Required work » Render every line of the material below as a Markdown table with two columns, "Row" and "Line," numbering the rows in order and omitting blank lines.

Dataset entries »
__________
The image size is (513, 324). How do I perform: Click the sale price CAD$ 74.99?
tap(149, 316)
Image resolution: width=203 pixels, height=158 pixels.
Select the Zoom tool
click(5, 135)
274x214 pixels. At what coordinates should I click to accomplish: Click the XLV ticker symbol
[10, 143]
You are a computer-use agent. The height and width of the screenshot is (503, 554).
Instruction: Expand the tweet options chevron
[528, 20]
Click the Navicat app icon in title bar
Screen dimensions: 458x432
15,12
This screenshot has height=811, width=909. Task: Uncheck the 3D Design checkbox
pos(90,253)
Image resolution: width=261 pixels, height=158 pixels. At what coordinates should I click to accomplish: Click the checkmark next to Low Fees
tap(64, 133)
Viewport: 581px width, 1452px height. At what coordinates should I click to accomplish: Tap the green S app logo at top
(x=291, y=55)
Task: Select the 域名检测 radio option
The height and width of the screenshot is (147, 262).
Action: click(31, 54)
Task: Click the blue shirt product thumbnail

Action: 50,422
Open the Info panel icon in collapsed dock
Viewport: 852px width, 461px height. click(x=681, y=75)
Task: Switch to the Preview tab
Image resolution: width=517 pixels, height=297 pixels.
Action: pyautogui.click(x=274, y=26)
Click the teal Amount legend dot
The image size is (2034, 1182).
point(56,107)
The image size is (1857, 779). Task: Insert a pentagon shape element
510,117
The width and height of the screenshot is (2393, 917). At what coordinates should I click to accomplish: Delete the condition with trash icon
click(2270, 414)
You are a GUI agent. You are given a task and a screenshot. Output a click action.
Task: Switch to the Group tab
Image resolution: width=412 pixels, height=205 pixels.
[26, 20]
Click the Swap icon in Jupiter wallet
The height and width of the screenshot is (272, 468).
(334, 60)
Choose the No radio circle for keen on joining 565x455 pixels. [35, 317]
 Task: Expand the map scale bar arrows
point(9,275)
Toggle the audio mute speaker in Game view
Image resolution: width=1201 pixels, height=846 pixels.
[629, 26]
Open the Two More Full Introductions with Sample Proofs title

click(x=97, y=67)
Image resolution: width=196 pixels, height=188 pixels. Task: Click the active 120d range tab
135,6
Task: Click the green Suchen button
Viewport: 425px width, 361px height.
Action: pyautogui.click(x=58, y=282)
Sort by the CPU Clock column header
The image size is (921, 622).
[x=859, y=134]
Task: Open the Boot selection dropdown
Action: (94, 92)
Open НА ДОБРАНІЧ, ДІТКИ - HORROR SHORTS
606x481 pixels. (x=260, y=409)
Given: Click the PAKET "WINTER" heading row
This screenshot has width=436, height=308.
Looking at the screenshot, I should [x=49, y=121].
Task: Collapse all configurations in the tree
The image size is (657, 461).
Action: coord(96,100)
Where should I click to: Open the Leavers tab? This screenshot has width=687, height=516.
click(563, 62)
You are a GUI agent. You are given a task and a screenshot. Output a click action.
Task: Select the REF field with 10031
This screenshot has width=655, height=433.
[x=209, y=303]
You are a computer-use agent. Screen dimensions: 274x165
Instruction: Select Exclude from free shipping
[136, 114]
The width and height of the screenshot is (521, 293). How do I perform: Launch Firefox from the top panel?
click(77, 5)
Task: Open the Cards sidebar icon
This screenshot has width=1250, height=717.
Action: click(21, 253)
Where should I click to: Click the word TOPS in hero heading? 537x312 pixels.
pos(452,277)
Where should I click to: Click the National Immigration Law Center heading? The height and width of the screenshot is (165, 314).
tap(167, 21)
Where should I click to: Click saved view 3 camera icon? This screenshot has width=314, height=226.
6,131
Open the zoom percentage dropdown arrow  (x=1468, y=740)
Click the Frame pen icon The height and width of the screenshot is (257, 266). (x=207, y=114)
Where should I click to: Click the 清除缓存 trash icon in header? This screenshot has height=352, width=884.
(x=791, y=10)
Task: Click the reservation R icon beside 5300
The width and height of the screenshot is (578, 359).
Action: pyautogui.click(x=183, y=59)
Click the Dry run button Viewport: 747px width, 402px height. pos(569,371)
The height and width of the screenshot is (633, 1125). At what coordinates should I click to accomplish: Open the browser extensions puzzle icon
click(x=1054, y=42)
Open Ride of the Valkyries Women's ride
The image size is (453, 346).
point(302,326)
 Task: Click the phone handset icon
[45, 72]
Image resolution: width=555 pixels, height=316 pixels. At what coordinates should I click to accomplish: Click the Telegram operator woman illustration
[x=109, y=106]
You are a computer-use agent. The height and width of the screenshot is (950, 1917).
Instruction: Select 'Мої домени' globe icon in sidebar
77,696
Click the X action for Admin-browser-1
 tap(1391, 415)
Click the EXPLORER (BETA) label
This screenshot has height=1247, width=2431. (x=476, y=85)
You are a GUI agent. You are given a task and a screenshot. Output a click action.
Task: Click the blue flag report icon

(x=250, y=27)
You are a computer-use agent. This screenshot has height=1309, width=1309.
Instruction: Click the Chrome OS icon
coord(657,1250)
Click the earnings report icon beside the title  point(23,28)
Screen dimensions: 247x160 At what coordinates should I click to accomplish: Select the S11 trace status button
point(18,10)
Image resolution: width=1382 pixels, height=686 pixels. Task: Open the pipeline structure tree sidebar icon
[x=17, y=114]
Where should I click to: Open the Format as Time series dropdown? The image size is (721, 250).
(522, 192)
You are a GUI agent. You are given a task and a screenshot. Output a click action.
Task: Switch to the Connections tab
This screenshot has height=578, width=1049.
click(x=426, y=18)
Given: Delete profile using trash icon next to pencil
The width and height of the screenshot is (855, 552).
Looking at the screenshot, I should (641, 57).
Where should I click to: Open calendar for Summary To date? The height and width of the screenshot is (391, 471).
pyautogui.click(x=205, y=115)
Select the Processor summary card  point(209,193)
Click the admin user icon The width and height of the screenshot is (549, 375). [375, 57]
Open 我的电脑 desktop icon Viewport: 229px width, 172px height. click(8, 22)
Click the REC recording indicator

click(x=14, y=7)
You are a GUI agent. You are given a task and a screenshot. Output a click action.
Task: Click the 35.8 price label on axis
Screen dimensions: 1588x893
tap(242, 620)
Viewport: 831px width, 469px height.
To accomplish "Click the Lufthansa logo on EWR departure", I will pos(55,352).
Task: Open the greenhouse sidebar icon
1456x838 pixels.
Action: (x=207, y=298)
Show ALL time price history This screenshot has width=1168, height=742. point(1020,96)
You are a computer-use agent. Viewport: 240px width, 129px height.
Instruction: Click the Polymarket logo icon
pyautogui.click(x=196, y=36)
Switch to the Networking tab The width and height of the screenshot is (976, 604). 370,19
__________
Solution »
| Row | Line |
|---|---|
| 1 | The image size is (513, 324). How do I perform: Click the sale price CAD$ 74.99? |
| 2 | tap(149, 316) |
| 3 | Image resolution: width=203 pixels, height=158 pixels. |
| 4 | Select the Zoom tool |
| 5 | click(5, 135) |
| 6 | 274x214 pixels. At what coordinates should I click to accomplish: Click the XLV ticker symbol |
| 7 | [10, 143] |
| 8 | You are a computer-use agent. The height and width of the screenshot is (503, 554). |
| 9 | Instruction: Expand the tweet options chevron |
| 10 | [528, 20] |
| 11 | Click the Navicat app icon in title bar |
| 12 | Screen dimensions: 458x432 |
| 13 | 15,12 |
| 14 | This screenshot has height=811, width=909. Task: Uncheck the 3D Design checkbox |
| 15 | pos(90,253) |
| 16 | Image resolution: width=261 pixels, height=158 pixels. At what coordinates should I click to accomplish: Click the checkmark next to Low Fees |
| 17 | tap(64, 133) |
| 18 | Viewport: 581px width, 1452px height. At what coordinates should I click to accomplish: Tap the green S app logo at top |
| 19 | (x=291, y=55) |
| 20 | Task: Select the 域名检测 radio option |
| 21 | The height and width of the screenshot is (147, 262). |
| 22 | Action: click(31, 54) |
| 23 | Task: Click the blue shirt product thumbnail |
| 24 | Action: 50,422 |
| 25 | Open the Info panel icon in collapsed dock |
| 26 | Viewport: 852px width, 461px height. click(x=681, y=75) |
| 27 | Task: Switch to the Preview tab |
| 28 | Image resolution: width=517 pixels, height=297 pixels. |
| 29 | Action: pyautogui.click(x=274, y=26) |
| 30 | Click the teal Amount legend dot |
| 31 | The image size is (2034, 1182). |
| 32 | point(56,107) |
| 33 | The image size is (1857, 779). Task: Insert a pentagon shape element |
| 34 | 510,117 |
| 35 | The width and height of the screenshot is (2393, 917). At what coordinates should I click to accomplish: Delete the condition with trash icon |
| 36 | click(2270, 414) |
| 37 | You are a GUI agent. You are given a task and a screenshot. Output a click action. |
| 38 | Task: Switch to the Group tab |
| 39 | Image resolution: width=412 pixels, height=205 pixels. |
| 40 | [26, 20] |
| 41 | Click the Swap icon in Jupiter wallet |
| 42 | The height and width of the screenshot is (272, 468). |
| 43 | (334, 60) |
| 44 | Choose the No radio circle for keen on joining 565x455 pixels. [35, 317] |
| 45 |  Task: Expand the map scale bar arrows |
| 46 | point(9,275) |
| 47 | Toggle the audio mute speaker in Game view |
| 48 | Image resolution: width=1201 pixels, height=846 pixels. |
| 49 | [629, 26] |
| 50 | Open the Two More Full Introductions with Sample Proofs title |
| 51 | click(x=97, y=67) |
| 52 | Image resolution: width=196 pixels, height=188 pixels. Task: Click the active 120d range tab |
| 53 | 135,6 |
| 54 | Task: Click the green Suchen button |
| 55 | Viewport: 425px width, 361px height. |
| 56 | Action: pyautogui.click(x=58, y=282) |
| 57 | Sort by the CPU Clock column header |
| 58 | The image size is (921, 622). |
| 59 | [x=859, y=134] |
| 60 | Task: Open the Boot selection dropdown |
| 61 | Action: (94, 92) |
| 62 | Open НА ДОБРАНІЧ, ДІТКИ - HORROR SHORTS |
| 63 | 606x481 pixels. (x=260, y=409) |
| 64 | Given: Click the PAKET "WINTER" heading row |
| 65 | This screenshot has width=436, height=308. |
| 66 | Looking at the screenshot, I should [x=49, y=121]. |
| 67 | Task: Collapse all configurations in the tree |
| 68 | The image size is (657, 461). |
| 69 | Action: coord(96,100) |
| 70 | Where should I click to: Open the Leavers tab? This screenshot has width=687, height=516. |
| 71 | click(563, 62) |
| 72 | You are a GUI agent. You are given a task and a screenshot. Output a click action. |
| 73 | Task: Select the REF field with 10031 |
| 74 | This screenshot has width=655, height=433. |
| 75 | [x=209, y=303] |
| 76 | You are a computer-use agent. Screen dimensions: 274x165 |
| 77 | Instruction: Select Exclude from free shipping |
| 78 | [136, 114] |
| 79 | The width and height of the screenshot is (521, 293). How do I perform: Launch Firefox from the top panel? |
| 80 | click(77, 5) |
| 81 | Task: Open the Cards sidebar icon |
| 82 | This screenshot has width=1250, height=717. |
| 83 | Action: click(21, 253) |
| 84 | Where should I click to: Click the word TOPS in hero heading? 537x312 pixels. |
| 85 | pos(452,277) |
| 86 | Where should I click to: Click the National Immigration Law Center heading? The height and width of the screenshot is (165, 314). |
| 87 | tap(167, 21) |
| 88 | Where should I click to: Click saved view 3 camera icon? This screenshot has width=314, height=226. |
| 89 | 6,131 |
| 90 | Open the zoom percentage dropdown arrow  (x=1468, y=740) |
| 91 | Click the Frame pen icon The height and width of the screenshot is (257, 266). (x=207, y=114) |
| 92 | Where should I click to: Click the 清除缓存 trash icon in header? This screenshot has height=352, width=884. |
| 93 | (x=791, y=10) |
| 94 | Task: Click the reservation R icon beside 5300 |
| 95 | The width and height of the screenshot is (578, 359). |
| 96 | Action: pyautogui.click(x=183, y=59) |
| 97 | Click the Dry run button Viewport: 747px width, 402px height. pos(569,371) |
| 98 | The height and width of the screenshot is (633, 1125). At what coordinates should I click to accomplish: Open the browser extensions puzzle icon |
| 99 | click(x=1054, y=42) |
| 100 | Open Ride of the Valkyries Women's ride |
| 101 | The image size is (453, 346). |
| 102 | point(302,326) |
| 103 |  Task: Click the phone handset icon |
| 104 | [45, 72] |
| 105 | Image resolution: width=555 pixels, height=316 pixels. At what coordinates should I click to accomplish: Click the Telegram operator woman illustration |
| 106 | [x=109, y=106] |
| 107 | You are a computer-use agent. The height and width of the screenshot is (950, 1917). |
| 108 | Instruction: Select 'Мої домени' globe icon in sidebar |
| 109 | 77,696 |
| 110 | Click the X action for Admin-browser-1 |
| 111 |  tap(1391, 415) |
| 112 | Click the EXPLORER (BETA) label |
| 113 | This screenshot has height=1247, width=2431. (x=476, y=85) |
| 114 | You are a GUI agent. You are given a task and a screenshot. Output a click action. |
| 115 | Task: Click the blue flag report icon |
| 116 | (x=250, y=27) |
| 117 | You are a computer-use agent. This screenshot has height=1309, width=1309. |
| 118 | Instruction: Click the Chrome OS icon |
| 119 | coord(657,1250) |
| 120 | Click the earnings report icon beside the title  point(23,28) |
| 121 | Screen dimensions: 247x160 At what coordinates should I click to accomplish: Select the S11 trace status button |
| 122 | point(18,10) |
| 123 | Image resolution: width=1382 pixels, height=686 pixels. Task: Open the pipeline structure tree sidebar icon |
| 124 | [x=17, y=114] |
| 125 | Where should I click to: Open the Format as Time series dropdown? The image size is (721, 250). |
| 126 | (522, 192) |
| 127 | You are a GUI agent. You are given a task and a screenshot. Output a click action. |
| 128 | Task: Switch to the Connections tab |
| 129 | This screenshot has height=578, width=1049. |
| 130 | click(x=426, y=18) |
| 131 | Given: Delete profile using trash icon next to pencil |
| 132 | The width and height of the screenshot is (855, 552). |
| 133 | Looking at the screenshot, I should (641, 57). |
| 134 | Where should I click to: Open calendar for Summary To date? The height and width of the screenshot is (391, 471). |
| 135 | pyautogui.click(x=205, y=115) |
| 136 | Select the Processor summary card  point(209,193) |
| 137 | Click the admin user icon The width and height of the screenshot is (549, 375). [375, 57] |
| 138 | Open 我的电脑 desktop icon Viewport: 229px width, 172px height. click(8, 22) |
| 139 | Click the REC recording indicator |
| 140 | click(x=14, y=7) |
| 141 | You are a GUI agent. You are given a task and a screenshot. Output a click action. |
| 142 | Task: Click the 35.8 price label on axis |
| 143 | Screen dimensions: 1588x893 |
| 144 | tap(242, 620) |
| 145 | Viewport: 831px width, 469px height. |
| 146 | To accomplish "Click the Lufthansa logo on EWR departure", I will pos(55,352). |
| 147 | Task: Open the greenhouse sidebar icon |
| 148 | 1456x838 pixels. |
| 149 | Action: (x=207, y=298) |
| 150 | Show ALL time price history This screenshot has width=1168, height=742. point(1020,96) |
| 151 | You are a computer-use agent. Viewport: 240px width, 129px height. |
| 152 | Instruction: Click the Polymarket logo icon |
| 153 | pyautogui.click(x=196, y=36) |
| 154 | Switch to the Networking tab The width and height of the screenshot is (976, 604). 370,19 |